Give back, unchanged, each line from the one containing "Instruction: Click the" through the last line of the entries below.

(Items from a dataset)
□ □ □ □ □ □ □

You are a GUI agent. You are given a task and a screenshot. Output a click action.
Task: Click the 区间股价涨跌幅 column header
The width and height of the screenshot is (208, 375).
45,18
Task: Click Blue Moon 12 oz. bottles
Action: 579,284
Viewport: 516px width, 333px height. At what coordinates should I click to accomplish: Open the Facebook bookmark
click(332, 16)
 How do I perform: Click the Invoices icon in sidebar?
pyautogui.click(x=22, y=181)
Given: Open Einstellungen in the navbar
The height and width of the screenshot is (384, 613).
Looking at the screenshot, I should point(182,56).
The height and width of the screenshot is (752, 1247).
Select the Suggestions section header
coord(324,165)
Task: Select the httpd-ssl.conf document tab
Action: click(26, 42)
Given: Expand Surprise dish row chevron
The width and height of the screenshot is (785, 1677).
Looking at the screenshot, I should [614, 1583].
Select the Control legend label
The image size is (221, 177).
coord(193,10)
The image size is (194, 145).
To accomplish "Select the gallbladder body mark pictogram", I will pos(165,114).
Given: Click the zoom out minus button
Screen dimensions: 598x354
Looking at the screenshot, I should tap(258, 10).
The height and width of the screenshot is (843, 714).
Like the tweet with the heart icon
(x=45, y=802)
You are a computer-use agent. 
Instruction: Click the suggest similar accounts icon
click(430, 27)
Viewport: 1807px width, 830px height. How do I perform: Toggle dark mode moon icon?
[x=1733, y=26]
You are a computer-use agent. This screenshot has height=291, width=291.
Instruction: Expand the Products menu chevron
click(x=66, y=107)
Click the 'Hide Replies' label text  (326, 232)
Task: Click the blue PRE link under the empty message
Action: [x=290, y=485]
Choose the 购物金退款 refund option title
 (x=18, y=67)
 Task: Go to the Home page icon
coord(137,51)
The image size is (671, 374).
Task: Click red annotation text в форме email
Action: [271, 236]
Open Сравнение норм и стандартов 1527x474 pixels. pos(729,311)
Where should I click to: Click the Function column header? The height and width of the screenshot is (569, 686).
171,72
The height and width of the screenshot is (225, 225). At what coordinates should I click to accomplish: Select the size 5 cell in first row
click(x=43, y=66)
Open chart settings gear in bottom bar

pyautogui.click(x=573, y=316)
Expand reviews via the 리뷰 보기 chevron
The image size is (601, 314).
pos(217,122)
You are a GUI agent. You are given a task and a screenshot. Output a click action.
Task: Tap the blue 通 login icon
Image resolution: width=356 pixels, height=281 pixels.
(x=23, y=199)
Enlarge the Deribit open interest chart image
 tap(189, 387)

□ □ □ □ □ □ □

ANSWER BELOW:
Instruction: Click the suggest similar accounts icon
click(430, 27)
Viewport: 1807px width, 830px height. How do I perform: Toggle dark mode moon icon?
[x=1733, y=26]
You are a computer-use agent. This screenshot has height=291, width=291.
Instruction: Expand the Products menu chevron
click(x=66, y=107)
Click the 'Hide Replies' label text  (326, 232)
Task: Click the blue PRE link under the empty message
Action: [x=290, y=485]
Choose the 购物金退款 refund option title
 (x=18, y=67)
 Task: Go to the Home page icon
coord(137,51)
The image size is (671, 374).
Task: Click red annotation text в форме email
Action: [271, 236]
Open Сравнение норм и стандартов 1527x474 pixels. pos(729,311)
Where should I click to: Click the Function column header? The height and width of the screenshot is (569, 686).
171,72
The height and width of the screenshot is (225, 225). At what coordinates should I click to accomplish: Select the size 5 cell in first row
click(x=43, y=66)
Open chart settings gear in bottom bar

pyautogui.click(x=573, y=316)
Expand reviews via the 리뷰 보기 chevron
The image size is (601, 314).
pos(217,122)
You are a GUI agent. You are given a task and a screenshot. Output a click action.
Task: Tap the blue 通 login icon
Image resolution: width=356 pixels, height=281 pixels.
(x=23, y=199)
Enlarge the Deribit open interest chart image
 tap(189, 387)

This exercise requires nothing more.